Cllr Paul Smith, cabinet member for resources and diversity said the council was “working hard” to identify an unprecedented level of savings.

“Some of these savings are being made by natural wastage, whilst some redundancies are occurring as part of the fundamental service review process, which is designed to achieve savings but also to improve the service delivery for customers,” he said.

“Inevitably we will have some very difficult decisions to take and some will be genuinely painful for all of us. We are however determined to protect as many of our frontline services as possible, knowing that they are needed by so many of our residents, whilst also freezing council tax.”

Litter picking and grass cutting at Colchester crematorium and cemetery will be reduced, the opening hours of the Customer Service Centre in the High Street will be cut, beach hut rents on Mersea Island will be increased and the cheche at Leisure World Colchester will be closed.

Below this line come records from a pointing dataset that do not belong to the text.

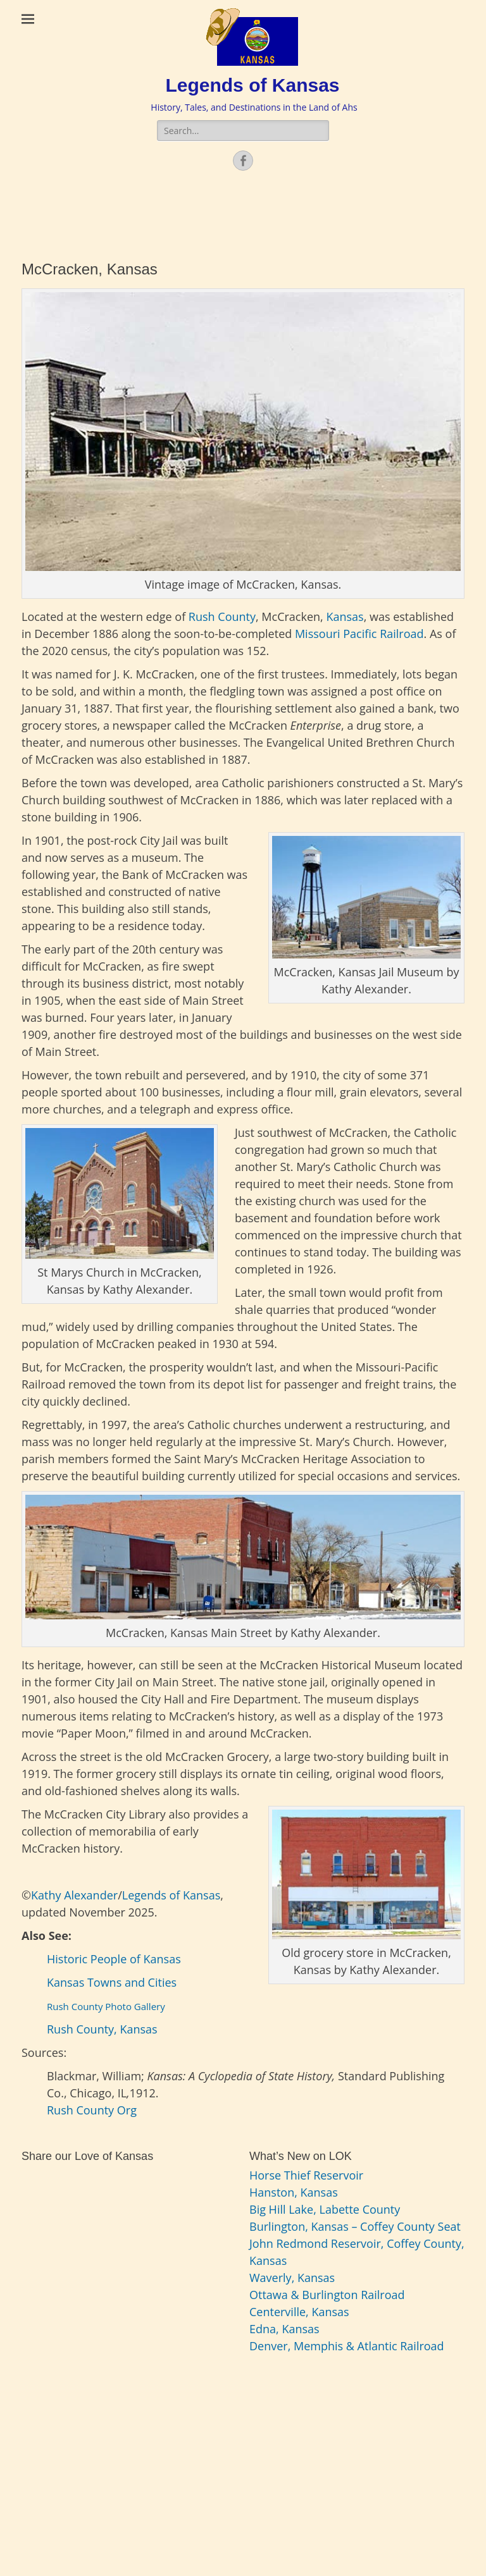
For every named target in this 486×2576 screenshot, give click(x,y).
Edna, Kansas (284, 2328)
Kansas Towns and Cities (113, 1982)
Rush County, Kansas (102, 2029)
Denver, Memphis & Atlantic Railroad (346, 2345)
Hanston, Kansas (293, 2192)
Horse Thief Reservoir (306, 2175)
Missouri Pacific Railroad (359, 633)
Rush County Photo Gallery (106, 2006)
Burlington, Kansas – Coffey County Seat (355, 2226)
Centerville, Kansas (299, 2311)
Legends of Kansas (252, 85)
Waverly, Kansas (292, 2277)
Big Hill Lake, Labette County (324, 2209)
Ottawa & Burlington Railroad (327, 2294)
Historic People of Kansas (114, 1958)
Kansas (343, 616)
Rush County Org (92, 2110)
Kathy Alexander (74, 1895)
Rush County (220, 616)
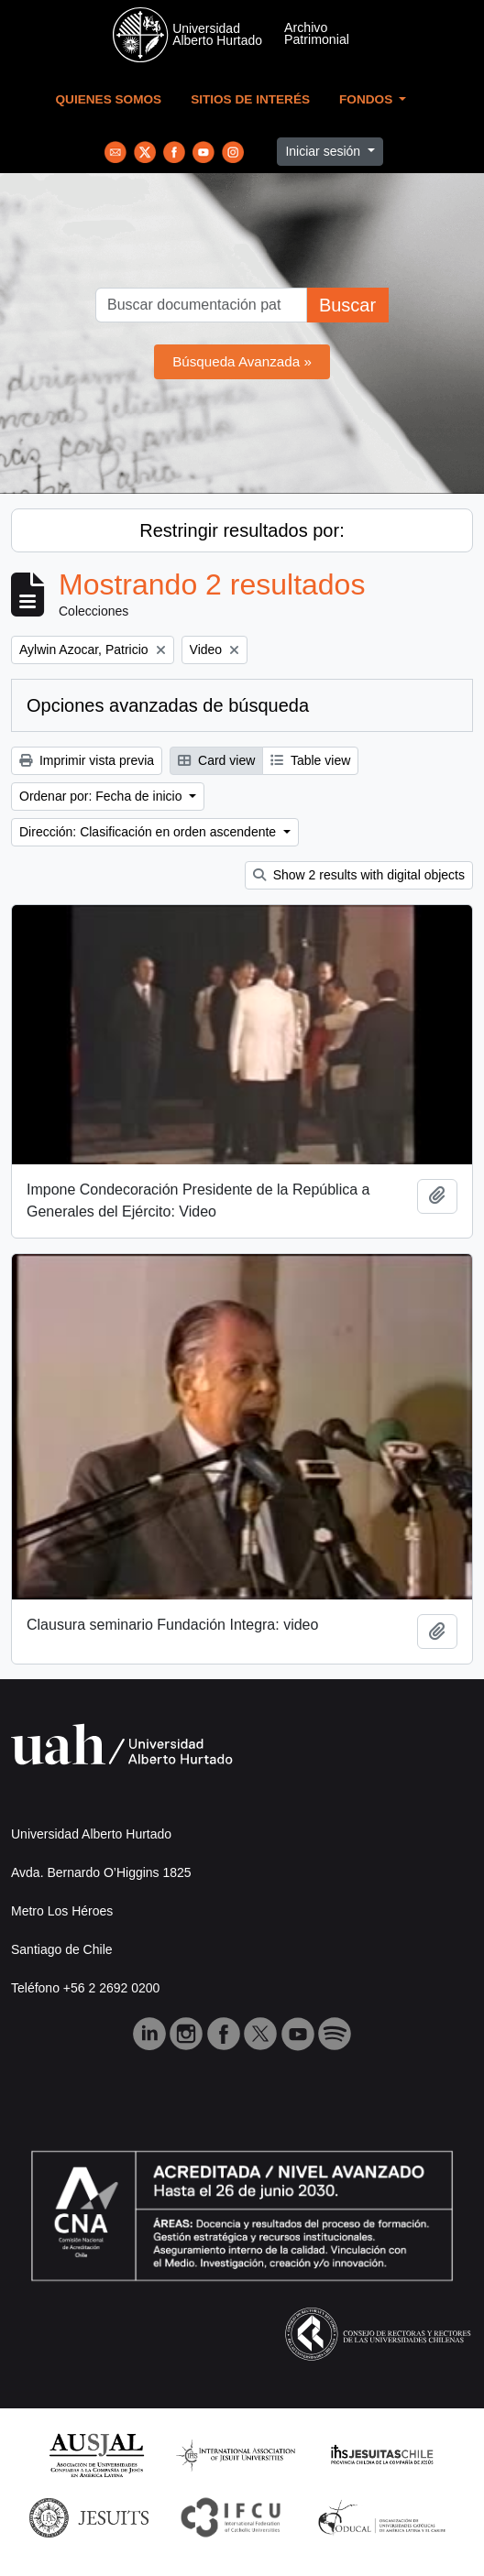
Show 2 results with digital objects (359, 875)
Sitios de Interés (250, 99)
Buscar (347, 305)
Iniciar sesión (324, 151)
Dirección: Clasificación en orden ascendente (149, 831)
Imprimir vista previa (86, 760)
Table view (310, 760)
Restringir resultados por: (241, 530)
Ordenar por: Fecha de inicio (102, 796)
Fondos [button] (367, 99)
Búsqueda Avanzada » (242, 361)
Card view (216, 760)
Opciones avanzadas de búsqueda (168, 705)
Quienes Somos (109, 99)
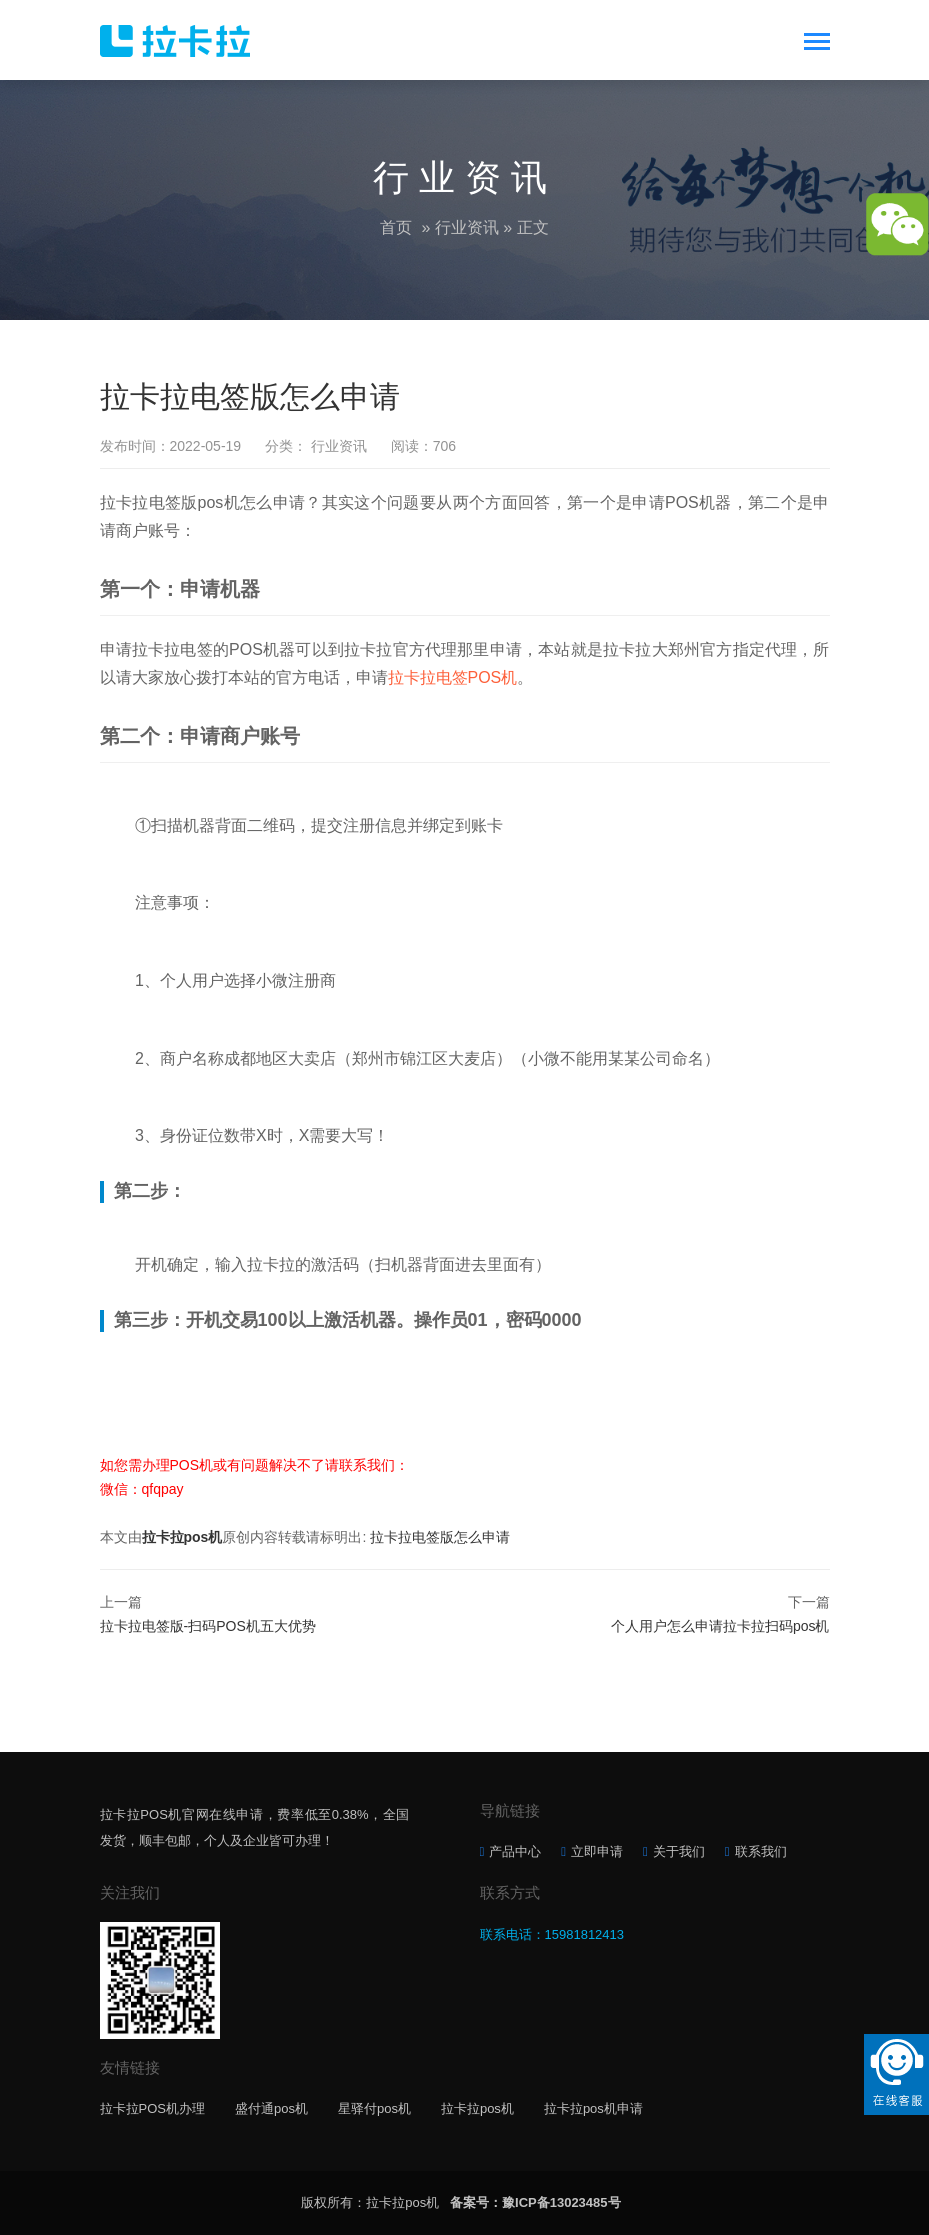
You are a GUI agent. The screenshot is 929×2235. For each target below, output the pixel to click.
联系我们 (761, 1851)
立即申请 (597, 1851)
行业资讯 (467, 227)
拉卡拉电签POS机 (453, 677)
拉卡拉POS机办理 (152, 2108)
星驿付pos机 (374, 2108)
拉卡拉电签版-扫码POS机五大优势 (208, 1626)
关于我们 (679, 1851)
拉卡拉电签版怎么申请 (440, 1537)
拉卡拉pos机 (182, 1537)
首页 (396, 227)
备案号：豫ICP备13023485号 (535, 2202)
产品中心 (515, 1851)
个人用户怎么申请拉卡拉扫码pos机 (720, 1626)
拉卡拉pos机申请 (593, 2108)
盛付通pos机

Cllr Dennis Willetts, spokesman for the Conservative group, agreed that the cuts were necessary, but said some groups, such as the arts, were being treated unfairly.

“There seems to be an attitude that only the trendy middle class go to the theatre,” he said. “Cutting the arts budget means that young people in the town will lose out on a broader cultural experience.”

Recommendations agreed by the cabinet on January 26 will be referred to the full council meeting on February 16 for final approval.